Vietnamese are the fourth tallest people in Southeast Asia, only after Singapore, Thailand and Malaysia, thanks to improvements in maternal and child nutrition, heard a workshop held by the Ministry of Health in Hanoi.
  A family walks around the pedestrian area in Hoàn Kiếm District, downtown Hanoi

Vietnamese people are the fourth tallest people in Southeast Asia, after Singapore, Thailand and Malaysia, thanks to improvements in maternal and child nutrition, heard a workshop held by the Ministry of Health in Hà Nội.

Dr. Tran Dang Khoa, Deputy Director of the ministry’s Department of Maternal and Child Health, said the average height for women and men rose by 3.3 and 5.8 cm during the 2000-20 period to reach 155.6cm and 168.1cm, respectively.

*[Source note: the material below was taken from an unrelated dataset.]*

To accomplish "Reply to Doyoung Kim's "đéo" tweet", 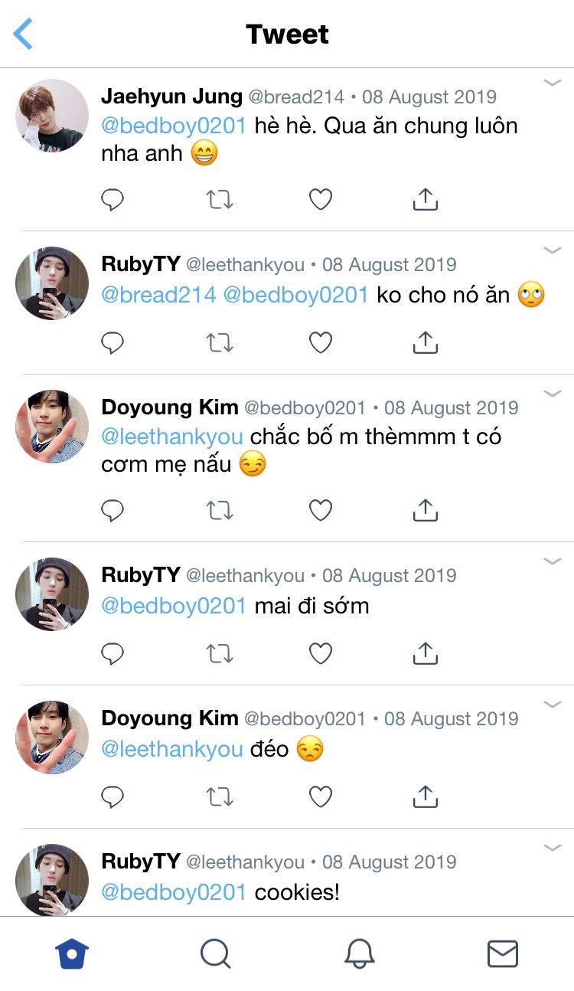I will (x=113, y=797).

Vietnamese people are still getting taller over the past two decades but not as quickly as others in Asia however, he noted.

According to the official, maternal and child healthcare in Vietnam has seen many positive changes, but there remains a disparity between regions and among ethnic groups.

He noted that the rate of pregnant women receiving antenatal care at least four times during pregnancy surpassed 80 per cent. The rate of women giving birth supported by medical staff stood at 95 – 97 per cent, and around 80 per cent receive postpartum care in the first week.

However, the maternal mortality rate in the Mong ethnic group is 7-8 times higher than that of their Kinh and Tay sisters, and the mortality rate of infants aged under 1 in rural areas is twice as high as in urban areas.

In addition, neonatal mortality is still high, accounting for 70-80 per cent of deaths among under-1-year-old infants.

The rate of stunting among ethnic minority children (31.4 per cent) is two times higher than that of children of the Kinh ethnic group (15 per cent).

Explaining the reasons for these problems, Khoa said that the first is the lack of human resources, especially specialists in obstetrics, paediatrics, anaesthesiology and resuscitation.

The second is the lack of medical facilities and equipment, he stated, adding that in disadvantaged areas, the capacity of medical staff in obstetric and neonatal emergencies, in stages such as screening, diagnosis, and prognosis and treatment, is limited.